This technique could apply to your situation in at least three possible ways. First, this technique is applicable to to problems such as minmax searches for the best move in a game such as chess, "monte carlo" techniques, or computationally-intensive searches through a large parameter space. If you are fortunate enough to have a code of this category, then you need to look little further than this technique. Second, selected components of a code could also fall under this category, so this technique could be useful to apply to those portions of a single-processor code. Finally, if this is your first look at parallel code, this example serves as an excellent start to learn how to go about writing and thinking about parallel codes.
Before: Single-Processor adder
We begin with a code utilizing single-processor execution. This example, adder, sums the square of each integer from 1 to 10000, inclusive. It is organized into three routines:
1) kernelroutine - performs the elemental work of squaring each integer
2) computeloop - allocates memory, loops over the integers, calls kernelroutine, and saves and sums their results
3) main - performs any required initialization, calls computeloop, saves its results into a file, printf's the sum, and deallocates memory
The code is structured in such a way to clearly separate the pieces that perform the work that is secondary yet essential to solving the problem. These include allocating the appropriate memory and saving data to an output file. Besides identifying where these functions are being performed, the structure makes it obvious that a much more complicated problem can substitute for the kernelroutine shown. We also intend this explicit structure to represent corresponding portions of a much larger code. The C source is shown in Listing 1.
Listing 1 - adder.c
See also adder.f90
--------------------------------------------------------------------------------
#include <stdio.h> /* standard I/O routines */
#include <stdlib.h> /* standard library routines, such as memory */
#include <math.h> /* math libraries */
/* A routine performing elemental work.

Information provided:
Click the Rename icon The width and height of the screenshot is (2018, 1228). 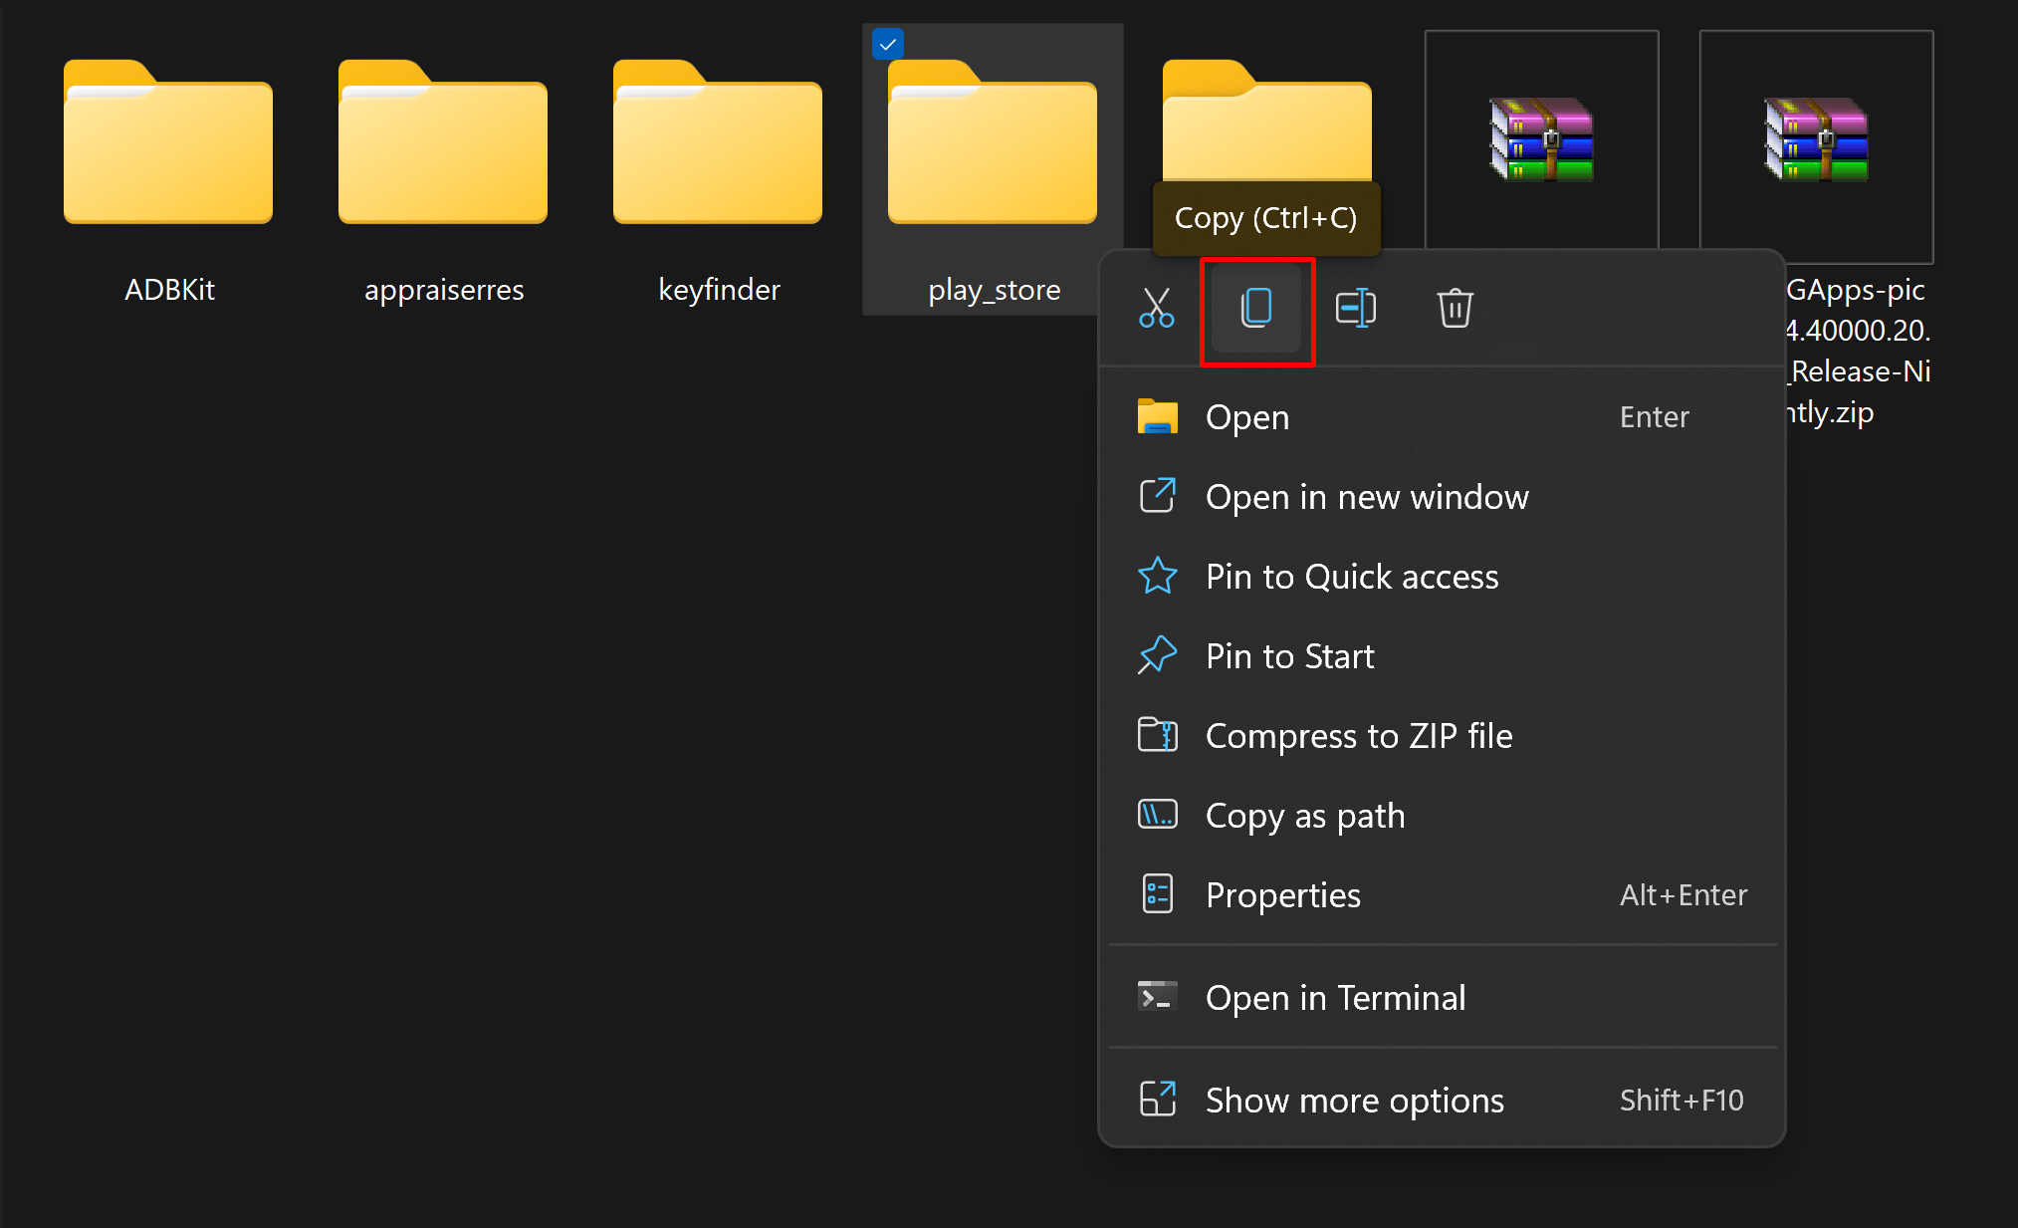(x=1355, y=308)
---
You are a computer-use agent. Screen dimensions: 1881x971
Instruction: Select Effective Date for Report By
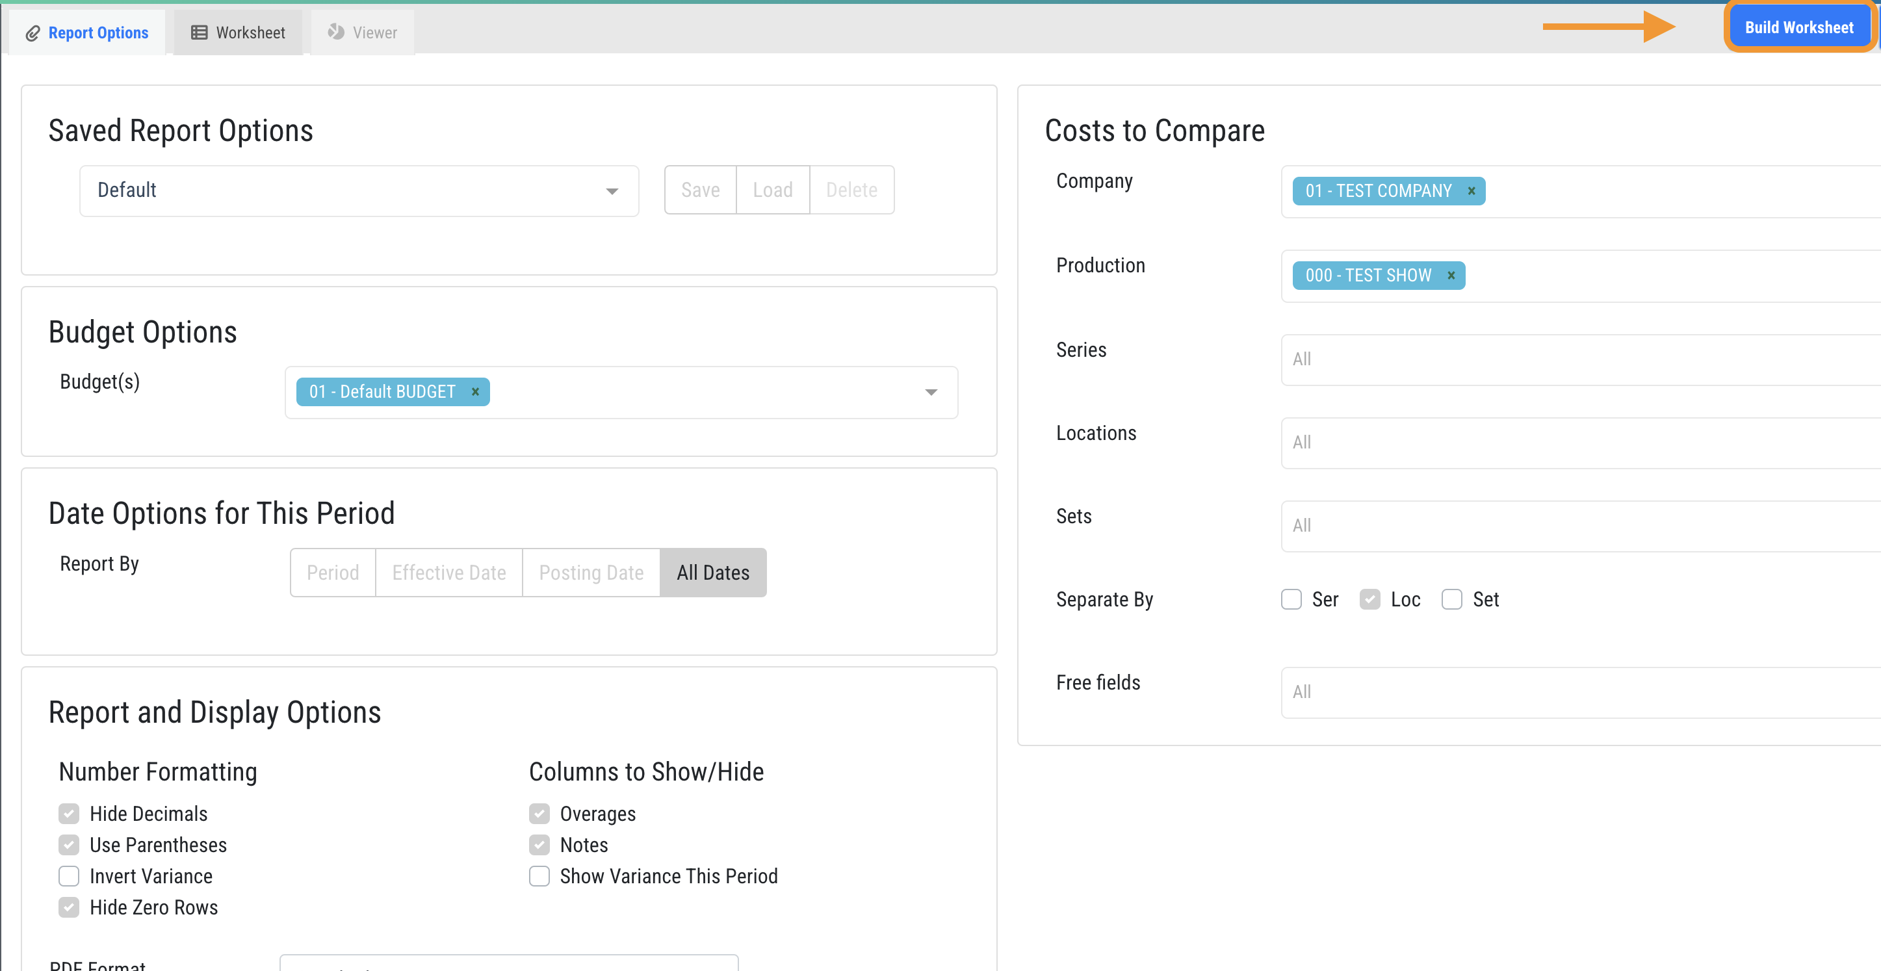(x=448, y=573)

To be done:
Retype the text on the single-processor adder code in full, word for word.

Solution:
This technique could apply to your situation in at least three possible ways. First, this technique is applicable to to problems such as minmax searches for the best move in a game such as chess, "monte carlo" techniques, or computationally-intensive searches through a large parameter space. If you are fortunate enough to have a code of this category, then you need to look little further than this technique. Second, selected components of a code could also fall under this category, so this technique could be useful to apply to those portions of a single-processor code. Finally, if this is your first look at parallel code, this example serves as an excellent start to learn how to go about writing and thinking about parallel codes.
Before: Single-Processor adder
We begin with a code utilizing single-processor execution. This example, adder, sums the square of each integer from 1 to 10000, inclusive. It is organized into three routines:
1) kernelroutine - performs the elemental work of squaring each integer
2) computeloop - allocates memory, loops over the integers, calls kernelroutine, and saves and sums their results
3) main - performs any required initialization, calls computeloop, saves its results into a file, printf's the sum, and deallocates memory
The code is structured in such a way to clearly separate the pieces that perform the work that is secondary yet essential to solving the problem. These include allocating the appropriate memory and saving data to an output file. Besides identifying where these functions are being performed, the structure makes it obvious that a much more complicated problem can substitute for the kernelroutine shown. We also intend this explicit structure to represent corresponding portions of a much larger code. The C source is shown in Listing 1.
Listing 1 - adder.c
See also adder.f90
--------------------------------------------------------------------------------
#include <stdio.h> /* standard I/O routines */
#include <stdlib.h> /* standard library routines, such as memory */
#include <math.h> /* math libraries */
/* A routine performing elemental work.